Europe’s EPR Nuclear Reactor Model May Finally Go Live in 2019

New reactors inch closer to commissioning in Finland and France.

Photo Credit: EDF

It's a new year, and it could be the year to end a construction saga surrounding Europe’s ill-fated EPR commercial nuclear reactor model.

French-built EPRs (the acronym originally stood for European Pressurised Reactor and then changed to Evolutionary Power Reactor) could deliver power for the first time on European soil before the end of 2019, according to an S&P Global Platts report.

The commissioning of EPRs in France and Finland would conclude a sorry saga of delays and cost overruns for the reactor design. Construction started in 2005 on the first EPR, Olkiluoto 3 in Finland, with an estimated start date of 2010.

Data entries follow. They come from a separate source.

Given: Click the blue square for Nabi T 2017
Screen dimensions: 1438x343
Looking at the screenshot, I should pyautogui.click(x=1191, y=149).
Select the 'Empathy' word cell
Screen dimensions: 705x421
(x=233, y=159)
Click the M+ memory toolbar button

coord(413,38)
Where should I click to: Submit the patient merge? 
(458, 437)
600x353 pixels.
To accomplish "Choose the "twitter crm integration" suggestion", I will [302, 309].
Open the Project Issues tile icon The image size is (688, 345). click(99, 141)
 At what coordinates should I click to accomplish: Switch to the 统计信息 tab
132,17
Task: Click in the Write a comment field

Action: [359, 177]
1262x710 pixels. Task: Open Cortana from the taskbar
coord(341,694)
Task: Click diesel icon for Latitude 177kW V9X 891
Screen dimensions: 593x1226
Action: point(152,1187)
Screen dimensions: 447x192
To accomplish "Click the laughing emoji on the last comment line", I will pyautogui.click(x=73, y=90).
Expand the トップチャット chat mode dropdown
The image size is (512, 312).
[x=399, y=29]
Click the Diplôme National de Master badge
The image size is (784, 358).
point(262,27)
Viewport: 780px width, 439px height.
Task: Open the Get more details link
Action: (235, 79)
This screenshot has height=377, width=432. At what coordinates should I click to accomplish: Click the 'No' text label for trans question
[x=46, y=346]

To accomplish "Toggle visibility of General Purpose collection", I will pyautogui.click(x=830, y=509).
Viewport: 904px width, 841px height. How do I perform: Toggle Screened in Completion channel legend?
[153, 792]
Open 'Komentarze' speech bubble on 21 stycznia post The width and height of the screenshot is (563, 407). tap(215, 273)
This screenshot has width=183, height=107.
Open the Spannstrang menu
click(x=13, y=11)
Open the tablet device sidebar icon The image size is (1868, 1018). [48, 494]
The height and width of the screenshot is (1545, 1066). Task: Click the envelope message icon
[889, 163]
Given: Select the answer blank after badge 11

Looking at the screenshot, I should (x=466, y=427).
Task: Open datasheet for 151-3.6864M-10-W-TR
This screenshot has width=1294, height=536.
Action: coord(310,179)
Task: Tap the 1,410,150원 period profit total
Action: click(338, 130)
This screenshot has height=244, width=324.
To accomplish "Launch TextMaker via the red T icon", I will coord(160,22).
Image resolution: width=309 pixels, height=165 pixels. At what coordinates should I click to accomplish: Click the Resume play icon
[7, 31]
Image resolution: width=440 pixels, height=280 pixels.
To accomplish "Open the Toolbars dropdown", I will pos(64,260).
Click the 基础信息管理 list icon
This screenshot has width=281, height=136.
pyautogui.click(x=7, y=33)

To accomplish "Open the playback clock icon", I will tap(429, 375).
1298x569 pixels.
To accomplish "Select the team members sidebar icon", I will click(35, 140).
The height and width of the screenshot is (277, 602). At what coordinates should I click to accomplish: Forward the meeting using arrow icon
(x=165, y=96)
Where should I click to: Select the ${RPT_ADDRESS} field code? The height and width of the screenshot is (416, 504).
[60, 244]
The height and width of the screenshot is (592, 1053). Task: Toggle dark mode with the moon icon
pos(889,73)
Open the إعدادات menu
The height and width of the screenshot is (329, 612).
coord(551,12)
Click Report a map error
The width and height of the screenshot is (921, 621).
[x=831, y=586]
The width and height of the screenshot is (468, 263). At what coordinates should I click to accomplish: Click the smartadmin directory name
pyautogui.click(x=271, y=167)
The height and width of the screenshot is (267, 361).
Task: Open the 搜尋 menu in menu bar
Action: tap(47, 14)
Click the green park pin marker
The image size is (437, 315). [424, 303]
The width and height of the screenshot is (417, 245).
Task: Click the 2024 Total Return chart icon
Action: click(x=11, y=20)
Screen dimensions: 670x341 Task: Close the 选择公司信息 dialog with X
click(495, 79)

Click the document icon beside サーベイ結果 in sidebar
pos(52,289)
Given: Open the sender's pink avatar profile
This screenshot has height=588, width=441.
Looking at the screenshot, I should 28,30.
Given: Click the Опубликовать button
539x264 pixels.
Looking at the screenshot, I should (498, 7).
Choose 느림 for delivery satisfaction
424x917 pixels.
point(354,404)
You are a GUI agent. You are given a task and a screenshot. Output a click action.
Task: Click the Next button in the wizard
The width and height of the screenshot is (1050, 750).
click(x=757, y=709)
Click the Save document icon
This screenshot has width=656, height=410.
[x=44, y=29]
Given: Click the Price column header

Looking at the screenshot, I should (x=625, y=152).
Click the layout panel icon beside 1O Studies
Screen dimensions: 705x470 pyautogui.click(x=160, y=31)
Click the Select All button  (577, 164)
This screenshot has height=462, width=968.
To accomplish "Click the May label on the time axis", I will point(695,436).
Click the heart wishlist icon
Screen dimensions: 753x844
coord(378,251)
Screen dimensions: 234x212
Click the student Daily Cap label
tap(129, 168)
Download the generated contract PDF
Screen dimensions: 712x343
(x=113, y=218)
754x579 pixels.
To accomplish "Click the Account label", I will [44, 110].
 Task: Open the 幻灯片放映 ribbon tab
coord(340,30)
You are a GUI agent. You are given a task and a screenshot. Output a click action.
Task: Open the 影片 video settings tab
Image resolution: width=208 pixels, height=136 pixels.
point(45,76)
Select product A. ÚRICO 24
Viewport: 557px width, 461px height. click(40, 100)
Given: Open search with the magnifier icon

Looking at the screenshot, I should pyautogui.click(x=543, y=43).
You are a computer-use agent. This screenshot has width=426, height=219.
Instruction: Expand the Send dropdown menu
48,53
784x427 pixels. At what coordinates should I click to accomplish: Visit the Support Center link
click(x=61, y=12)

Not only has the project taken almost three times as long to build, but it has also seen costs balloon. In 2012 the project was already expected to cost about €8.5 billion ($9.8 billion at today’s exchange rate), nearly three times the reactor’s original €3 billion ($3.5 billion) price tag.

The project has also been blighted by competing compensation claims from the developer, Areva (which rebranded as Orano last year), and the owner, Teollisuuden Voima Oyj.

Areva’s second EPR, being built at the Flamanville Nuclear Power Plant in France, has not fared much better. Construction started at the end of 2007 and was slated to end in 2012, at a cost of €3.3 billion ($3.8 billion). On current estimates it will cost €10.9 billion ($12.6 billion).

Given the history of delays, there is still uncertainty over when both projects will be completed. The S&P Global Platts piece said both could deliver first power before the end of the year, but also noted that Olkiluoto 3 is not due to enter full operation until early 2020.

Dr. Jonathan Cobb, senior communication officer at the World Nuclear Association, confirmed regular electricity generation is unlikely to commence before January 2020.

Olkiluoto 3 passed key pre-operational hot functional tests on its coolant circuits and safety systems in May 2018, he said.

Fuel will be loaded into the reactor core this June, and the reactor should be connected to the grid in October, at which point it will be considered to be in operation. The Flamanville 3 reactor is following close behind, but appears unlikely to come online this year.

Hot testing of the reactor is due to begin shortly, said Cobb, with fuel loading likely to happen in the fourth quarter of 2019 and full operation next year.

Last July, Reuters reported that trouble with welds had forced the plant’s owner, EDF, to postpone grid connection to the first quarter of 2020, with commercial operation slated to follow in the second quarter.

It’s this kind of hiccup that makes it hard to gauge whether start-date estimates will slip again. However, said Cobb: “As projects move into the final stages of testing and commissioning, there should be greater certainty with the projected schedules.”

And at least there is one EPR in the world that is already up and running. After Olkiluoto 3 and Flamanville 3, Areva sold two more EPRs to China for a nuclear power plant in Taishan, Guangdong.

True to form, both reactors suffered delays, but Taishan 1 finally started delivering electricity to the grid in June last year and began commercial operation in December. Taishan 2 is scheduled to follow suit this year.

The haphazard progress of EPR deliveries has cast doubt over the viability of the design. The concept is being proposed for new nuclear installations in the United Kingdom, India and Saudi Arabia, and is likely to be championed if further plants are built in France.

However, the prospects for further EPR sales are “uncertain, at best,” said Edward Kee of the Washington, D.C.-based Nuclear Economics Consulting Group. “The EPR appears to be difficult to build and may not be an attractive technology compared with other offerings,” he said.

More importantly, he noted, “the French government seems to have little interest in or capacity to enter into the broader government-to-government and project funding arrangements that Russian and Chinese nuclear vendors are offering.”

After the lackluster performance of EPR projects to date, the fact that even the French are unwilling the back the reactors could render possible buyers wary.